● **OBJECTIVE A**
Give each line of the records below as a numbered list, skipping blank lines and leaving out the pictures.

● **TEXT PROVIDED**
..........

Date
6 December 2016
Goldman Sachs has moved into online personal loans as it seeks a new growth engine amid an increasingly stringent regulatory environment on investment banking. Photo: Goldman Sachs
Goldman Sachs has moved into online personal loans as it seeks a new growth engine amid an increasingly stringent regulatory environment on investment banking. Photo: Goldman Sachs

Why Goldman Sachs has an edge in online lending

Goldman Sachs recently launched a new online personal loan platform called Marcus, taking aim at the mass market.

With minimum loan amount starting at US$3,500, Marcus is obviously positioned to compete with FinTech startups.

The online lending service is named after one of the firm’s founders, Marcus Goldman, an indication that the 147-year-old investment bank has high hopes for it.

In April, Goldman began offering online savings accounts under the brand GS Bank, which allows customers to open an account with as little as US$1.

Marcus will be the natural extension of the GS Bank move, as the latter can pull in deposits and the former can then lend the funds out.

At the moment, Marcus is only accessible to pre-selected US customers, who can borrow up to US$30,000, at an annual rate ranging from 5.99 percent to 22.99 percent. The repayment period is between two to six years.

US personal loan borrowers typically have to go through tedious procedures. And they are often charged extra fees on top of the interest, which tends to fluctuate as well.

Goldman said Marcus customers won’t have those problems, and they can also flexibly arrange their repayment schedule.

The rates Marcus charges is a lot lower than those at most other offline financial institutions, thanks to its ability to harness big data for a more precise credit assessment and better pricing of the loans.

Savings from having no physical branches also help cut costs.

Compared with online rivals like Lending Club, Marcus has a few unique edges.

..........

● **PROVIDED RECORDS**
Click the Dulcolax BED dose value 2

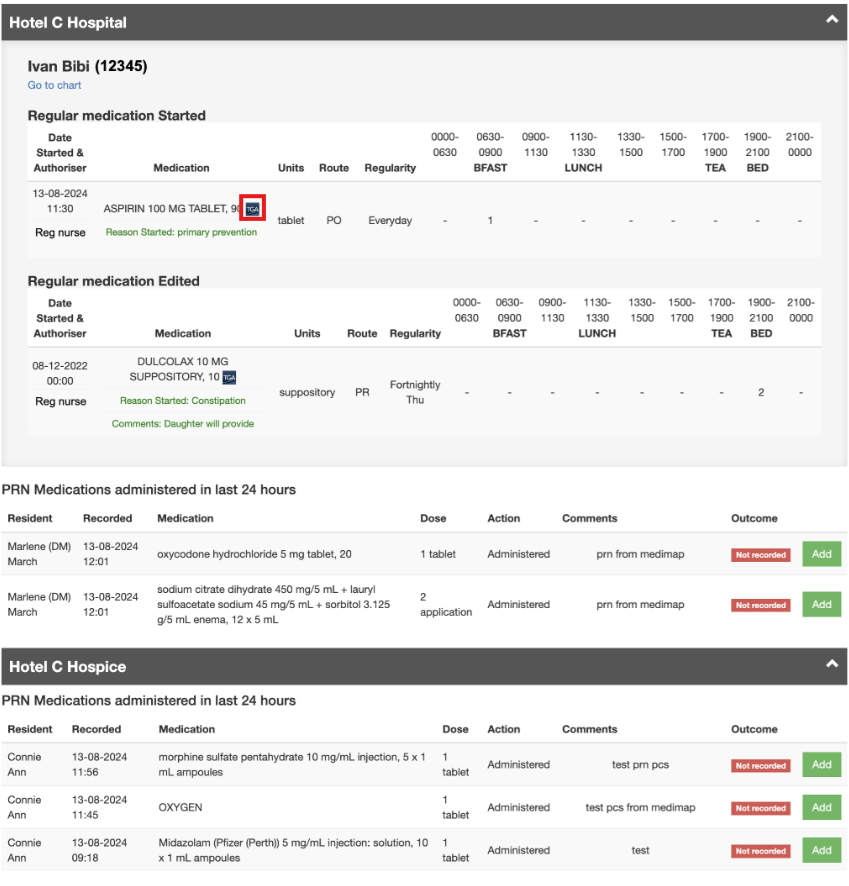coord(761,393)
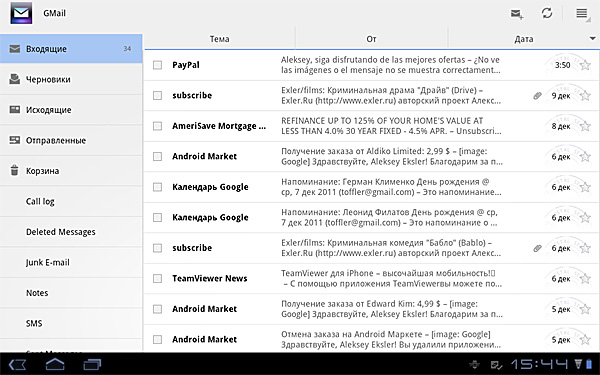Sort by Тема column header
The height and width of the screenshot is (375, 600).
pyautogui.click(x=219, y=39)
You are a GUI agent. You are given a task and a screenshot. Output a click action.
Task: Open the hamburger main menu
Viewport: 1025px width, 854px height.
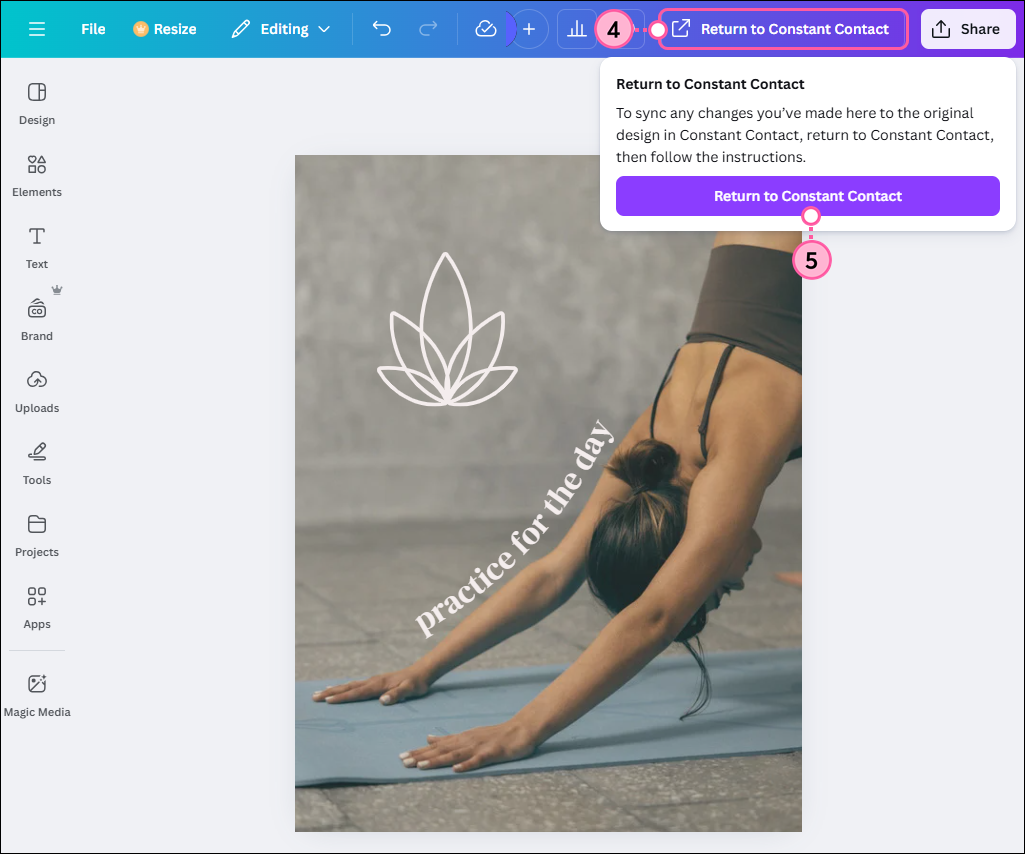[x=39, y=28]
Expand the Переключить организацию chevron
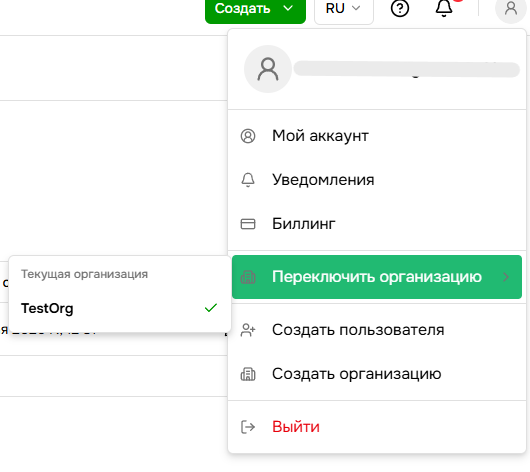The width and height of the screenshot is (530, 472). [x=506, y=277]
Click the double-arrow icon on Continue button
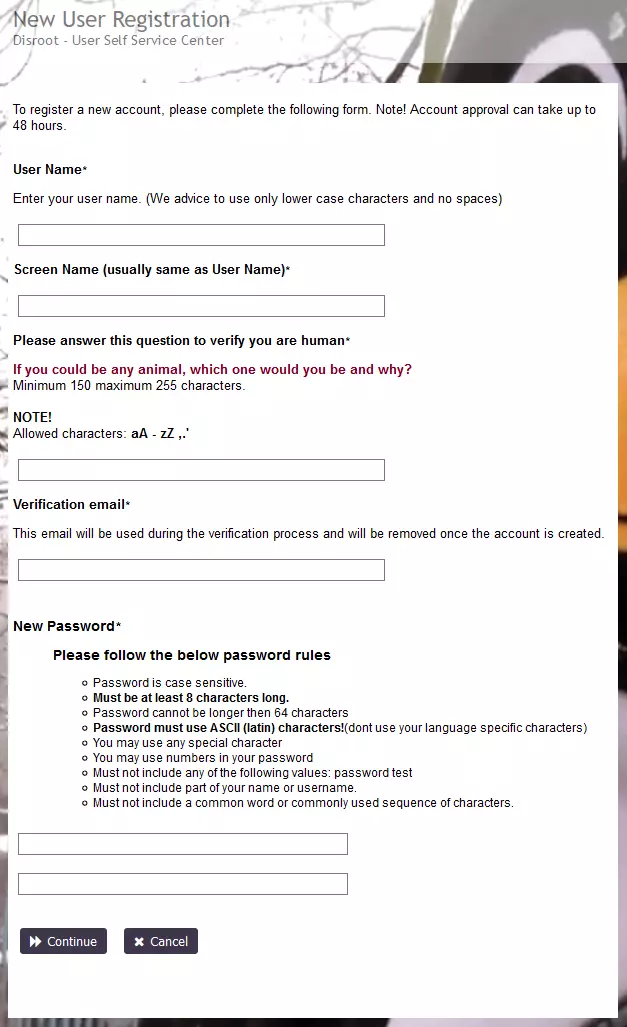627x1027 pixels. coord(34,941)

..........

● **OBJECTIVE B**
Retype the full article on Goldman Sachs and online lending word for word.

● **TASK ANSWER A**
1. Click the Dulcolax BED dose value 2
2. coord(761,393)
3. Sort by Тема column header
4. The height and width of the screenshot is (375, 600).
5. pyautogui.click(x=219, y=39)
6. You are a GUI agent. You are given a task and a screenshot. Output a click action.
7. Task: Open the hamburger main menu
8. Viewport: 1025px width, 854px height.
9. [x=39, y=28]
10. Expand the Переключить организацию chevron
11. The width and height of the screenshot is (530, 472). [x=506, y=277]
12. Click the double-arrow icon on Continue button
13. 627x1027 pixels. coord(34,941)

● **TASK ANSWER B**
Date
6 December 2016
Goldman Sachs has moved into online personal loans as it seeks a new growth engine amid an increasingly stringent regulatory environment on investment banking. Photo: Goldman Sachs
Goldman Sachs has moved into online personal loans as it seeks a new growth engine amid an increasingly stringent regulatory environment on investment banking. Photo: Goldman Sachs

Why Goldman Sachs has an edge in online lending

Goldman Sachs recently launched a new online personal loan platform called Marcus, taking aim at the mass market.

With minimum loan amount starting at US$3,500, Marcus is obviously positioned to compete with FinTech startups.

The online lending service is named after one of the firm’s founders, Marcus Goldman, an indication that the 147-year-old investment bank has high hopes for it.

In April, Goldman began offering online savings accounts under the brand GS Bank, which allows customers to open an account with as little as US$1.

Marcus will be the natural extension of the GS Bank move, as the latter can pull in deposits and the former can then lend the funds out.

At the moment, Marcus is only accessible to pre-selected US customers, who can borrow up to US$30,000, at an annual rate ranging from 5.99 percent to 22.99 percent. The repayment period is between two to six years.

US personal loan borrowers typically have to go through tedious procedures. And they are often charged extra fees on top of the interest, which tends to fluctuate as well.

Goldman said Marcus customers won’t have those problems, and they can also flexibly arrange their repayment schedule.

The rates Marcus charges is a lot lower than those at most other offline financial institutions, thanks to its ability to harness big data for a more precise credit assessment and better pricing of the loans.

Savings from having no physical branches also help cut costs.

Compared with online rivals like Lending Club, Marcus has a few unique edges.